AS bakal setop bantu pemberontak, Rusia bisa menang di Suriah
Merdeka.com - Amerika Serikat nampaknya mulai kelelahan buat menggulingkan Presiden Suriah, Basyar al-Assad, dari tampuk kekuasaan. Menurut sejumlah sumber, Presiden AS, Donald Trump, menyatakan bakal menghentikan program bantuan senjata dan pelatihan buat pemberontak anti-Assad di Suriah, selama ini dibina oleh Agensi Intelijen Pusat (CIA).
Dilansir dari laman Middle East Eye, Kamis (20/7), menurut sumber di lingkungan pejabat tinggi AS, sebulan sebelum bertemu dengan Presiden Rusia, Vladimir Putin, Trump menggelar rapat dengan Direktur CIA, Mike Pompeo, dan penasihat keamanan negara, H.R. McMaster.

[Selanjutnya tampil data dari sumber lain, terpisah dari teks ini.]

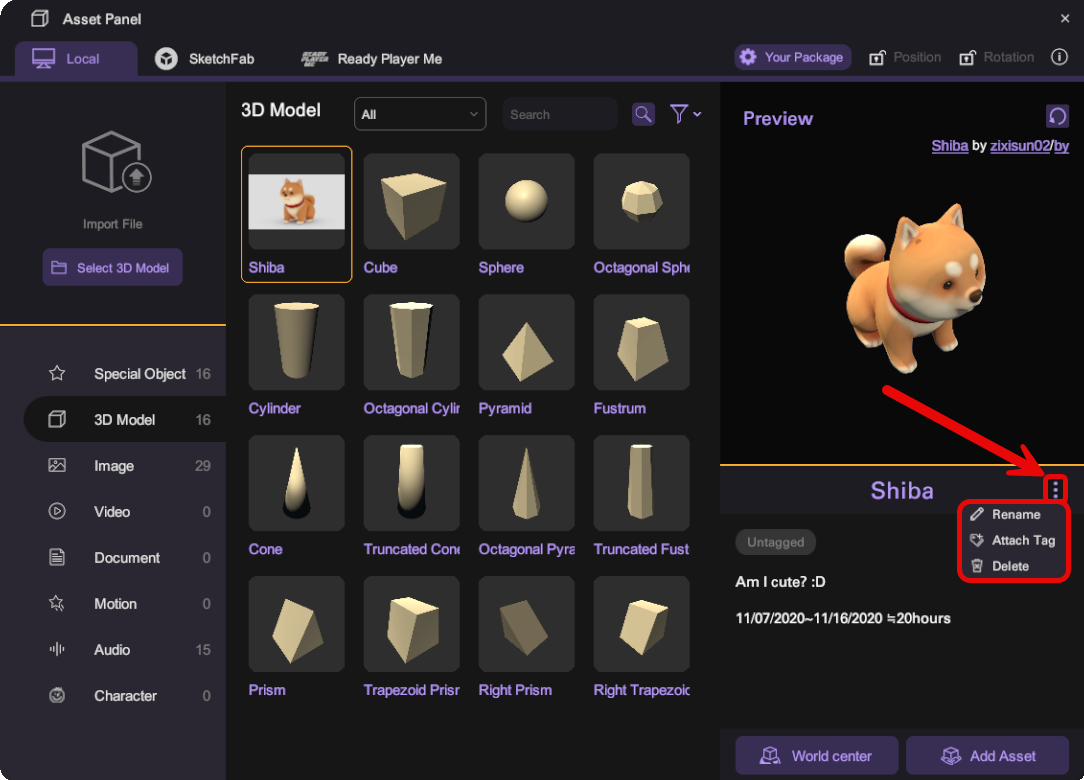The height and width of the screenshot is (780, 1084).
Task: Expand the All category dropdown
Action: [x=420, y=114]
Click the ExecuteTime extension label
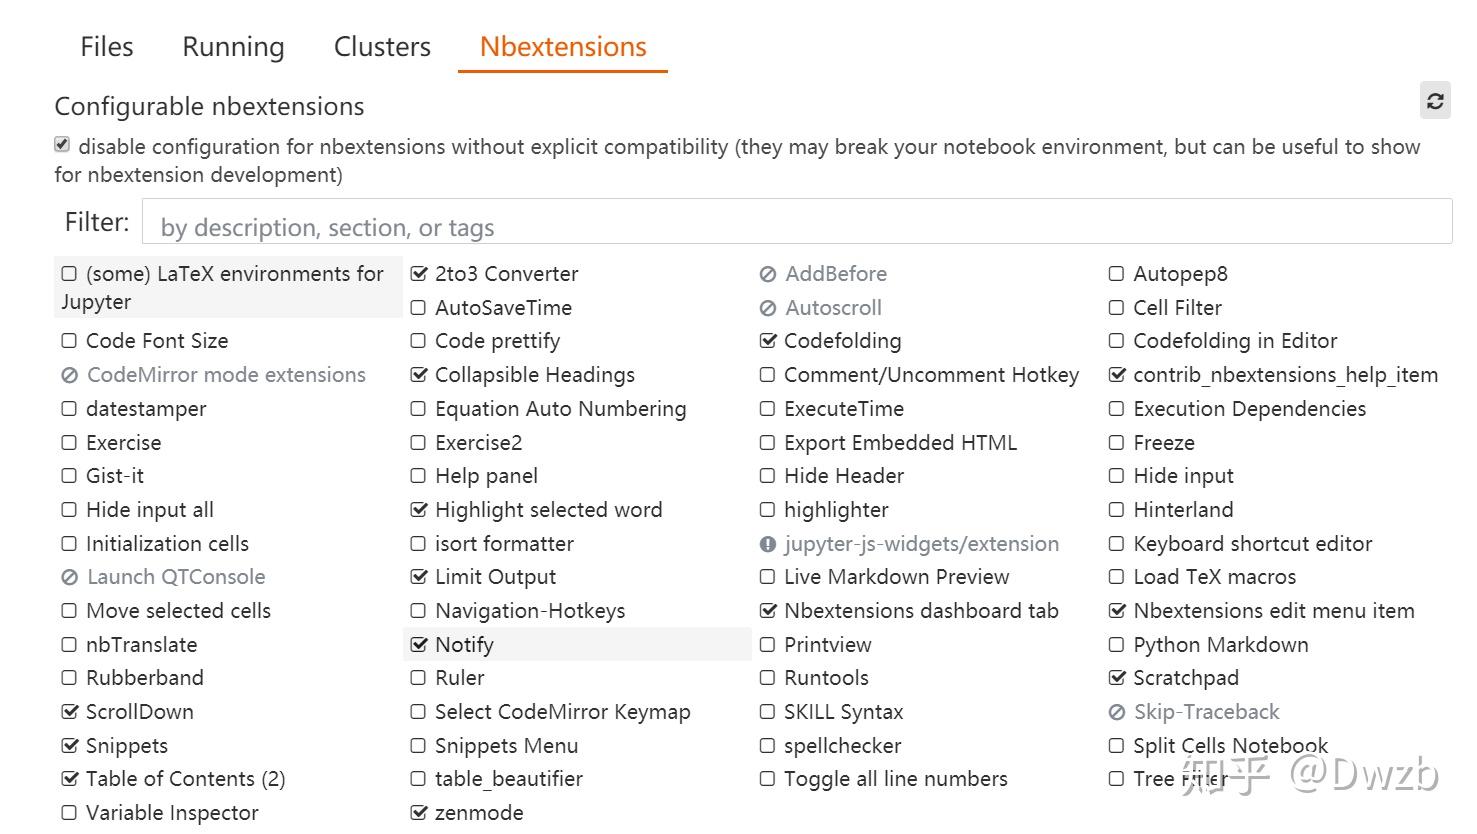This screenshot has height=834, width=1477. pyautogui.click(x=843, y=409)
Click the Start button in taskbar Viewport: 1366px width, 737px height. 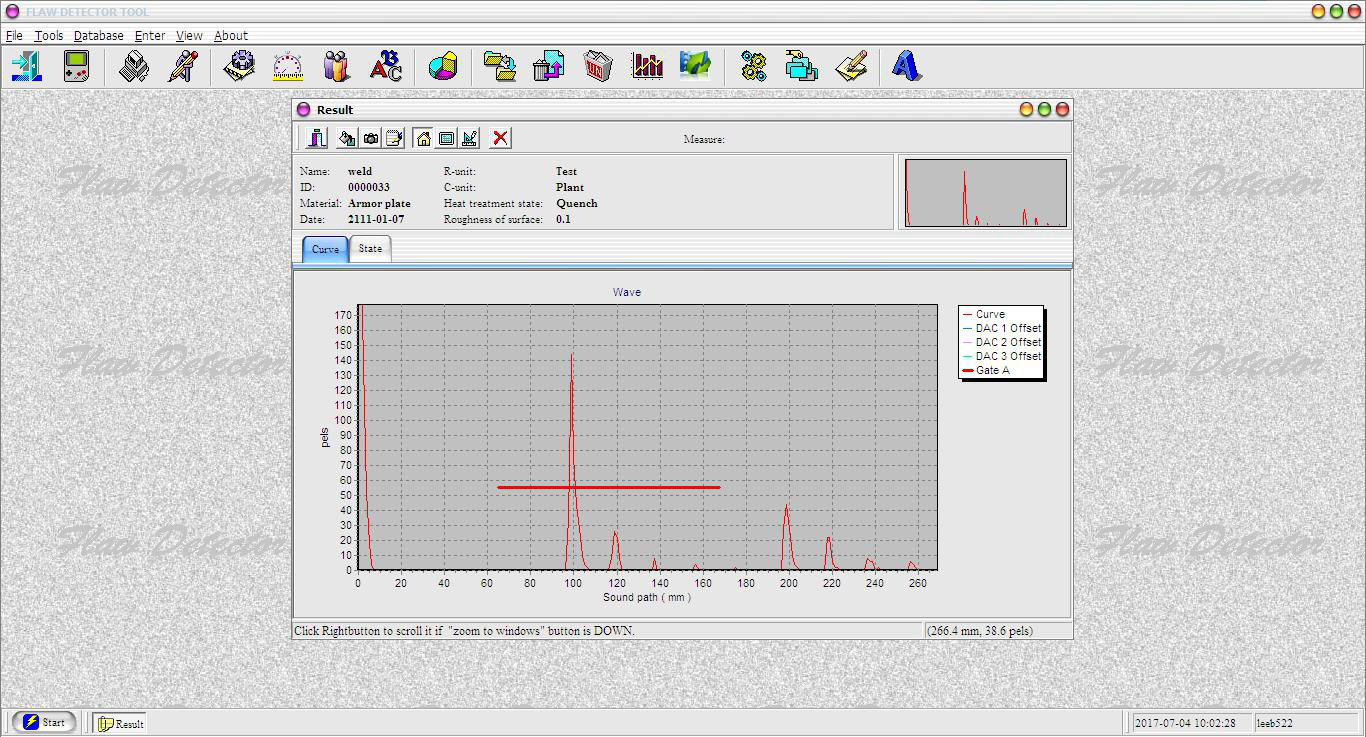pos(44,722)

Saat itu, Trump berjanji menghentikan seluruh program bantuan menyokong pemberontak anti-Assad yang sudah berjibaku selama enam tahun. Itu sebelum kedua negara sepakat melakukan gencatan senjata di Suriah. Konon hal itu lantaran pemberontak dianggap tetap tidak bisa mengungguli kekuatan pasukan Suriah dibantu Rusia dan Iran.
Menurut sumber, jika benar terjadi maka Rusia dan Putin menang dalam konflik Suriah. Keputusan itu justru disayangkan banyak pihak. Peneliti Institut Timur Tengah, Charlie Lister, mengatakan AS telah masuk perangkap Rusia.
"Perlawanan kita terlalu lemah dan menjadi rentan," kata Charlie.
Mantan Direktur Program Keamanan Timur Tengah pada Keamanan Amerika Baru, Ilan Goldenberg, menyatakan AS tidak bisa meninggalkan begitu saja para pemberontak Suriah.
"Ini adalah pasukan yang tidak bisa kita tinggalkan sepenuhnya. Jika pemerintah tidak lagi membantu pemberontak, maka itu kesalahan besar," kata Goldenberg.
Dilansir dari Al Jazeera, Juru Bicara Gedung Putih, Sarah Sanders, menolak berkomentar soal kabar itu. Termasuk juga CIA.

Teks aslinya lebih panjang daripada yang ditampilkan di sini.